La Convenzione di Istanbul, firmata l’11 maggio 2011, è il trattato internazionale di più vasta portata creato per affrontare la violenza contro le donne e la violenza domestica e ne stabilisce gli standard minimi per i governi in Europa per la prevenzione, protezione e condanna.

La Convenzione ha anche previsto l’istituzione di un Gruppo indipendente di esperti indipendenti denominato GREVIO, che ha il compito di vigilare e valutare, attraverso rapporti periodici forniti dagli Stati, le misure adottate dalle parti contraenti ai fini della sua applicazione.

A quasi 12 anni dalla sua nascita e a 10 dalla ratifica da parte dell’Italia, è stato pubblicato il Secondo Rapporto delle organizzazioni di donne sull’attuazione della Convenzione. In sintesi, si può affermare che è ancora lontana la sua piena e corretta applicazione.

Secondo l’associazione D.i.Re – Donne in rete contro la violenza, che nel nostro Paese coordina la realizzazione del Rapporto, sono molti i punti preoccupanti.

Le (non) azioni di governo

Innanzitutto va detto che prevenzione e lotta alla violenza sulle donne sono escluse da entrambe le strategie nazionali per la Parità di Genere 2021-2026 e il Piano Nazionale di Ripresa e Resilienza (PNRR).

Campagna di D.I.Re, per la pubblicazione del Rapporto GREVIO 2023

Secondo il Rapporto, questa decisione limita i diritti delle donne, incluso il diritto a vivere una vita senza violenza, a politiche e azioni che non sono integrate nelle strategie e nei programmi economici, sociali e culturali.

Inoltre c’è una crescente tendenza a reinterpretare e ridefinire le politiche di uguaglianza di genere in materia di politiche per la famiglia e la maternità.

In altre parole, il principio di uguaglianza non è pienamente integrato nell’azione di governo come componente essenziale per l’attuazione di ogni tipo di politica.

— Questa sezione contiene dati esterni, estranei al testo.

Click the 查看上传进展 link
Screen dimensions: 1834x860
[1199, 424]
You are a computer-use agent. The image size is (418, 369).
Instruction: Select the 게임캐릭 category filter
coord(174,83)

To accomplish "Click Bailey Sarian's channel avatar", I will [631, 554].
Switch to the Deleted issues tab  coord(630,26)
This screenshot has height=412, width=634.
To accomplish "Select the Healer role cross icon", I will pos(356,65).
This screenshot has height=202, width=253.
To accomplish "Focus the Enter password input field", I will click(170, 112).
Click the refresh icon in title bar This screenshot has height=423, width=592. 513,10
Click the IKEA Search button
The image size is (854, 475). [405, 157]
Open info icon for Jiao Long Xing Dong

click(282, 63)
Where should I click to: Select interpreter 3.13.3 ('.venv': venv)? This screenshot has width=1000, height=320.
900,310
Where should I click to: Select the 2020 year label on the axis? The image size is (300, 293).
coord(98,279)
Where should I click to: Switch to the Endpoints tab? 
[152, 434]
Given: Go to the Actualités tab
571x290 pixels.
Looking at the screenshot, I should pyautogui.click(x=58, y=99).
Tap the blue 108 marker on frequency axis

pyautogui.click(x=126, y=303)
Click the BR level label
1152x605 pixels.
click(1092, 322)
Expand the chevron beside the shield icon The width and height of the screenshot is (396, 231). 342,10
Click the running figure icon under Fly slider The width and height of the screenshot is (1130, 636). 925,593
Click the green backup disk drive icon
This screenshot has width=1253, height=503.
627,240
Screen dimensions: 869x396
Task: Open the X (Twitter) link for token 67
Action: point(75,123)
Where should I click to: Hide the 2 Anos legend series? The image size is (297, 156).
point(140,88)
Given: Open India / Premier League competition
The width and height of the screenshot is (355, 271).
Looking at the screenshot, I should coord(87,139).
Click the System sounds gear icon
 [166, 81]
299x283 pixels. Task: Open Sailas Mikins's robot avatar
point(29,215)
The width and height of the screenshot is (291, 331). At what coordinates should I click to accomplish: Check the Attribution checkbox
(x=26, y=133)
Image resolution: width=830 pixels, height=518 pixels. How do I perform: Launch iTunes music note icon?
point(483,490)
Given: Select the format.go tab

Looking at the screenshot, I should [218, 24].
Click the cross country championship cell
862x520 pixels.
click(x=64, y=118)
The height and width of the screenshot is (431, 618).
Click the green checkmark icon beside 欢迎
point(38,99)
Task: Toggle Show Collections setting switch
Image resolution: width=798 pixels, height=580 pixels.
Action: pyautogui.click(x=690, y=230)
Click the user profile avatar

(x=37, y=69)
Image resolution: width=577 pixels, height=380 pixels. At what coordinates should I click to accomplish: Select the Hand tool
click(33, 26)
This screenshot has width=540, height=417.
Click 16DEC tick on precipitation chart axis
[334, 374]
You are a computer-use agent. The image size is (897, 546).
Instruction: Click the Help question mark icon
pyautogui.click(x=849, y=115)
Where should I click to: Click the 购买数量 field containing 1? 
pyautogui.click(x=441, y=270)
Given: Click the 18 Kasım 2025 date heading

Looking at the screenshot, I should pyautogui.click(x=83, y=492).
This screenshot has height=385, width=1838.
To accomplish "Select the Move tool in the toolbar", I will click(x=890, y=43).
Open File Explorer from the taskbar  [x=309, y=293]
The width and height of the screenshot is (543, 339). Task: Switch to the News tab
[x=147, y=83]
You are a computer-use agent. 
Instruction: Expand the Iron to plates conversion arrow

L’aria che tira, insomma, non sembra andare nel senso della piena attuazione dei diritti delle donne come persone e cittadine libere.

Donne migranti esposte

Preoccupa particolarmente la situazione delle donne migranti, richiedenti asilo e rifugiate che arrivano in Italia, anche alla luce delle politiche annunciate dal Governo in questi giorni. Nella maggior parte dei casi, queste donne hanno subito diverse forme di violenza sessuale e di genere, sia nei loro Paesi di origine che in quelli di transito.

In Italia rimangono esposte al rischio di violenza, poiché incontrano barriere nell’accesso ai servizi e in particolare al supporto per le situazioni di violenza. Il rischio di isolarsi socialmente e di non avere punti di riferimento facilmente raggiungibili è molto alto e contribuisce a perpetrare le stesse situazioni di violenza.

Violenza e disabilità

Va fatto un cenno anche allo spazio dedicato alla violenza nei confronti di donne portatrici di disabilità. L’approfondimento è stato curato dal Forum Italiano sulla Disabilità, che ha ribadito quanto la violenza perpetrata nei loro confronti sia particolarmente odiosa.

Foto di Ospan Ali, unsplash.com

Quasi sempre è una violenza invisibile e sommersa, verificandosi in contesti di cura e assistenza o comunque all’interno di ambienti relazionali.

La vittima, proprio a causa della sua disabilità, viene spesso considerata incapace di decidere autonomamente, inaffidabile, non idonea a costruire una propria vita affettiva e sessuale in autonomia.

C’è anche un problema di informazione e formazione, a cui si presta poca attenzione. Le campagne di sensibilizzazione e prevenzione infatti non si rivolgono mai a ragazze e donne con disabilità, in particolare quelle con disabilità intellettive e/o psicosociali.

Non ci sono informazioni fornite in forme facili da capire, o linguaggi adeguati per chi soffre di disabilità sensoriali, disabilità fisiche o intellettive o psicosociali.

Altre criticità emerse

Il Rapporto evidenzia altri punti deboli delle azioni in contrasto alla violenza sulle donne in Italia. Viene segnalata, per esempio, la sostanziale inattuazione del Piano strategico nazionale sulla violenza maschile contro le donne 2021-2023, adottato il 17 novembre 2021.

Il ruolo dei centri antiviolenza e delle associazioni di donne e della società civile è stato alquanto ridotto dal Piano stesso, con il rischio di non adottare un approccio di genere, come invece richiesto dalla Convenzione di Istanbul. Inoltre emerge ancora una volta una scarsa e lenta erogazione dei fondi, nei confronti dei centri antiviolenza.

Non va meglio nemmeno dal punto di vista giudiziario, dato che in Italia persiste una diffusa inerzia da parte dell’autorità giudiziaria nell’adottare misure a protezione delle donne, dei loro figli e delle loro figlie.